● DATA FOR REVIEW:
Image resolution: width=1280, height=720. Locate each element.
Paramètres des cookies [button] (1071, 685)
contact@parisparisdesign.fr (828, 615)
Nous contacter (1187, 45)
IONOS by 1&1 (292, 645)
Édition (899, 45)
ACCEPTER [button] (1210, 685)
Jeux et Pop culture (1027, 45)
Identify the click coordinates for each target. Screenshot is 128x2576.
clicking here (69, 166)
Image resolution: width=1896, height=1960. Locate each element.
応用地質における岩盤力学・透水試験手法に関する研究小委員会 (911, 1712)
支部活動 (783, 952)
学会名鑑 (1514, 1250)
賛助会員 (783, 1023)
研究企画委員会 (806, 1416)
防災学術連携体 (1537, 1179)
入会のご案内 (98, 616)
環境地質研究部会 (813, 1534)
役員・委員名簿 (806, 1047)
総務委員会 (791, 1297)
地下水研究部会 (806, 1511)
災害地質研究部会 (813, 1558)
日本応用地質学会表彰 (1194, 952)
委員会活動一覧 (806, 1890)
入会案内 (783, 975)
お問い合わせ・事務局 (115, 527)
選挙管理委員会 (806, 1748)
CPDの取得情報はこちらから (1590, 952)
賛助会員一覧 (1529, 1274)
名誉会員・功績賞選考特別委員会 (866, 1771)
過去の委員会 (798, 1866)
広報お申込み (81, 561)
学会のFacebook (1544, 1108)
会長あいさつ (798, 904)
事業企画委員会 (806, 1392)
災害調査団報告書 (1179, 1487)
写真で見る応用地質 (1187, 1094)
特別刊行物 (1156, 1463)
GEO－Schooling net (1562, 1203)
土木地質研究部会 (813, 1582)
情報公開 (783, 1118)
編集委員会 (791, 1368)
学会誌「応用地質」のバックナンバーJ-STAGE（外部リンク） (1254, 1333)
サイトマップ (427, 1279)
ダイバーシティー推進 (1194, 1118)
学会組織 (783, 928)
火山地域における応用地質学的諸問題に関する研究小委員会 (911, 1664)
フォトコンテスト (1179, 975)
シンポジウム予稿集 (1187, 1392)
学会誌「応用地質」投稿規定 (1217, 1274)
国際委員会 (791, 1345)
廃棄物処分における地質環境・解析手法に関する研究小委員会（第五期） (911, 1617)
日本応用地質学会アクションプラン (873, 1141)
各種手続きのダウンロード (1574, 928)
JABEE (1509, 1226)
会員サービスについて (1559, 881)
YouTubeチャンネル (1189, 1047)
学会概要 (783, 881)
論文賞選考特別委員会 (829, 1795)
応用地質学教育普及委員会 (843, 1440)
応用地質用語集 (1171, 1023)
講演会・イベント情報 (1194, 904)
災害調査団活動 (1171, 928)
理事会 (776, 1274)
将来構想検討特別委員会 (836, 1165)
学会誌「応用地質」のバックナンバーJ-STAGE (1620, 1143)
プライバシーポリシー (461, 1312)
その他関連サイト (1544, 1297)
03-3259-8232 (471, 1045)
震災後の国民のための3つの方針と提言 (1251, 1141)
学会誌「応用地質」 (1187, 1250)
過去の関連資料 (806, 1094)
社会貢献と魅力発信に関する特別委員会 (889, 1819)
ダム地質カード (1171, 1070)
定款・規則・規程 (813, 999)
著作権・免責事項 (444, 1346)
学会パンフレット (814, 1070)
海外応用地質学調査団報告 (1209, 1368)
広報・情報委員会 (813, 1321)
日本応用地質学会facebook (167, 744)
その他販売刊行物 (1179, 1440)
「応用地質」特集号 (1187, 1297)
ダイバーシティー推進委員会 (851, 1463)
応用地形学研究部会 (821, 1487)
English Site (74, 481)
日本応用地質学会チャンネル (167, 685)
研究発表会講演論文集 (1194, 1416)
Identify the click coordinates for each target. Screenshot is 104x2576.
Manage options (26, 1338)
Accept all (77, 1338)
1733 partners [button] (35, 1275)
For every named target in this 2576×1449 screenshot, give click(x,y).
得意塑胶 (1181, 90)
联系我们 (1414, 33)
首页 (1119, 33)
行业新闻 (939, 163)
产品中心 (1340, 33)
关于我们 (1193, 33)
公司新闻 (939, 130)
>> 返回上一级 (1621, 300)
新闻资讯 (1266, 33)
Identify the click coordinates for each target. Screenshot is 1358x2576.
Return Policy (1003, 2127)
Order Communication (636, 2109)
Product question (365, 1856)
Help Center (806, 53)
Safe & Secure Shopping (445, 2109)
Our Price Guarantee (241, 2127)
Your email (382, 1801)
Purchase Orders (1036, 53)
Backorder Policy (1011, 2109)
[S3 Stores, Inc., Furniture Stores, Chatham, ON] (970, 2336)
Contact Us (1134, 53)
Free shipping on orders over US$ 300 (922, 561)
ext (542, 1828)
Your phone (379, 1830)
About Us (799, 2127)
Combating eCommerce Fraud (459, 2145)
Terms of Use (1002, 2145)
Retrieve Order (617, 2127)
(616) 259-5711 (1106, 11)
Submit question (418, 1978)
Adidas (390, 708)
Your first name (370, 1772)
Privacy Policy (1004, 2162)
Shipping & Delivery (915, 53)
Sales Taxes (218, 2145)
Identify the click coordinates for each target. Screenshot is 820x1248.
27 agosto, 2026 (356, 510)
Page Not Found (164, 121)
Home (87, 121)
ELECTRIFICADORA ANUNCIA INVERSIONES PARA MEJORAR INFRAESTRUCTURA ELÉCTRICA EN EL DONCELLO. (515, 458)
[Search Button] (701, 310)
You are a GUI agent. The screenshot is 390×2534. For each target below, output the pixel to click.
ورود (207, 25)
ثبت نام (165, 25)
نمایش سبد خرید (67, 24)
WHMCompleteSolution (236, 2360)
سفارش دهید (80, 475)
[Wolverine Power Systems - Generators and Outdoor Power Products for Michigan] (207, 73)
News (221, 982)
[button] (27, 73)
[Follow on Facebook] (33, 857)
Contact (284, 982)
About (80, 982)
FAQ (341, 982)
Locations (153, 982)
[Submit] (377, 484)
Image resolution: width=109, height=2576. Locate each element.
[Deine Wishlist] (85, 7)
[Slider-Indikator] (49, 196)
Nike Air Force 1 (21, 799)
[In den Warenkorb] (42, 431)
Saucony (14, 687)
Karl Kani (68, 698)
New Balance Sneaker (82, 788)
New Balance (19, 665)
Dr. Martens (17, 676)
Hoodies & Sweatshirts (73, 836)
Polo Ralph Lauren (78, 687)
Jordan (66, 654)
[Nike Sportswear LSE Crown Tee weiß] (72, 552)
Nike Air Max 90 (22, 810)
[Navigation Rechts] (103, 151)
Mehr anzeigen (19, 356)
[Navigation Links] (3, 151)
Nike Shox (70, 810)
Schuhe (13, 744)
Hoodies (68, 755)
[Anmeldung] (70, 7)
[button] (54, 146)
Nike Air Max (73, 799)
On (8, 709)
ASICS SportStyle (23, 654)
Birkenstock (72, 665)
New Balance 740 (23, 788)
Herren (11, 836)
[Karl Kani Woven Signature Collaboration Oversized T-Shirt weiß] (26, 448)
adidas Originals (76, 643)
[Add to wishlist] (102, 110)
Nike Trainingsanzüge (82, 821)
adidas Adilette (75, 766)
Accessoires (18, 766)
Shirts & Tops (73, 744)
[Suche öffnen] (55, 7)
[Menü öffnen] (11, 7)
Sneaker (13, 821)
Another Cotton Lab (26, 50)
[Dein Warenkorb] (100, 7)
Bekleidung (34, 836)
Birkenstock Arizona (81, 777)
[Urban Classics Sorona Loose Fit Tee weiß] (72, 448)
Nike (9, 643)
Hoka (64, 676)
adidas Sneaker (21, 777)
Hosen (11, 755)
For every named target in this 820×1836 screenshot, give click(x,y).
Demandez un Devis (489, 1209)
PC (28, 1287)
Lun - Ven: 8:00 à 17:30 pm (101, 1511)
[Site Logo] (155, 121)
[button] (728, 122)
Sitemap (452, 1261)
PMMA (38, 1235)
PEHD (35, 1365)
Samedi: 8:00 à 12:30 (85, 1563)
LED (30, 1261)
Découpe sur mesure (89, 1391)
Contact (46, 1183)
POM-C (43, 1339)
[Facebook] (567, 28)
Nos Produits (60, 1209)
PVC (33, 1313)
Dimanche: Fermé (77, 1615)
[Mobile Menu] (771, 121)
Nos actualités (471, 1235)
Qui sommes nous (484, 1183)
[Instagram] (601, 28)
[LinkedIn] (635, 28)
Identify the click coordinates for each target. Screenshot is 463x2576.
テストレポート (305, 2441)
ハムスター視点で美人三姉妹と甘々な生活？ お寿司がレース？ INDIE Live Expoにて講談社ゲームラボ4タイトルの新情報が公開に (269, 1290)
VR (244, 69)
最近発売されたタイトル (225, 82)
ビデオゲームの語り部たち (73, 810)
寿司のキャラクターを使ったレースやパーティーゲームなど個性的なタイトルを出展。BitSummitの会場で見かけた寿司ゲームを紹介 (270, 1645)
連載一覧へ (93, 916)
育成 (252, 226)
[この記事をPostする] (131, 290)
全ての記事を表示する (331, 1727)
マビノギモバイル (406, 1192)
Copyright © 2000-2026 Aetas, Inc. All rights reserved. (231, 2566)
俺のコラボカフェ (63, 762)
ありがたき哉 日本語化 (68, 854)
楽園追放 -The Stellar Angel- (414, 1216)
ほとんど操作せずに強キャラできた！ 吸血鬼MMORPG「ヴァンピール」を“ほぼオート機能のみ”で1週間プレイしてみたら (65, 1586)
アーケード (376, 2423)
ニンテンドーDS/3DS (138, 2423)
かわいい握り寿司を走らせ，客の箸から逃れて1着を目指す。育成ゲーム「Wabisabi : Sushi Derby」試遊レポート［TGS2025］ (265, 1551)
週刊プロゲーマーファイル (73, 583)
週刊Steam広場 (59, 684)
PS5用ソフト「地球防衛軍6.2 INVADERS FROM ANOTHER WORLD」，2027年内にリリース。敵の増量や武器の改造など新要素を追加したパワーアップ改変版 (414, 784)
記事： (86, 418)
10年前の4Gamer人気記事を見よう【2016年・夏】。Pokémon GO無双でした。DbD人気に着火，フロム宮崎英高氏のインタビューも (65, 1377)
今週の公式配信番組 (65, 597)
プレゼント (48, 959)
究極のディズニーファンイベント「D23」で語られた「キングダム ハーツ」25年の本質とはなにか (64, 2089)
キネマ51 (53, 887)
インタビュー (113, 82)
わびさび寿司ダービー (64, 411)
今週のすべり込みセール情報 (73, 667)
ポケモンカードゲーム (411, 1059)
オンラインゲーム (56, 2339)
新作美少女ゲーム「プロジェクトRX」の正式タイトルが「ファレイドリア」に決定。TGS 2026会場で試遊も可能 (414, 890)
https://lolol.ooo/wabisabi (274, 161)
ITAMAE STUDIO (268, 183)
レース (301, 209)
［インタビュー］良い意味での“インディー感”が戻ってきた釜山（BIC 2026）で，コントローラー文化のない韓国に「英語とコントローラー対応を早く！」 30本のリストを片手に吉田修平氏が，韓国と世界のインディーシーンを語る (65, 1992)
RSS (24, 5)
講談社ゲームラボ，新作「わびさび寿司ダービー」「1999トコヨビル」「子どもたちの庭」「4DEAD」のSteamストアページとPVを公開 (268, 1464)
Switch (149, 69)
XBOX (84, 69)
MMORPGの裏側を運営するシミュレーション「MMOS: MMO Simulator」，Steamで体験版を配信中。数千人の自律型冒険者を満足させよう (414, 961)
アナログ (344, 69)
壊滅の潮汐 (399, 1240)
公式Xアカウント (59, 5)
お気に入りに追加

● WHAT IS EXPECTED: From the entries above, copy out every line where the string "each" appears.

● ANSWER AREA:
Image resolution: width=1280, height=720. Locate each element.
Identify the click coordinates for each target. Screenshot is 128x2576.
Image resolution: width=1896, height=1960. Locate each element.
Identify the click coordinates for each target. Screenshot is 104x2576.
Identify the click coordinates for each target. Screenshot is 1358x2576.
Identify the click coordinates for each target. Screenshot is 820x1248.
You are a GUI agent. The screenshot is 390×2534. For each target below, output the pixel to click.
Image resolution: width=109, height=2576. Locate each element.
Identify the click coordinates for each target. Screenshot is 463x2576.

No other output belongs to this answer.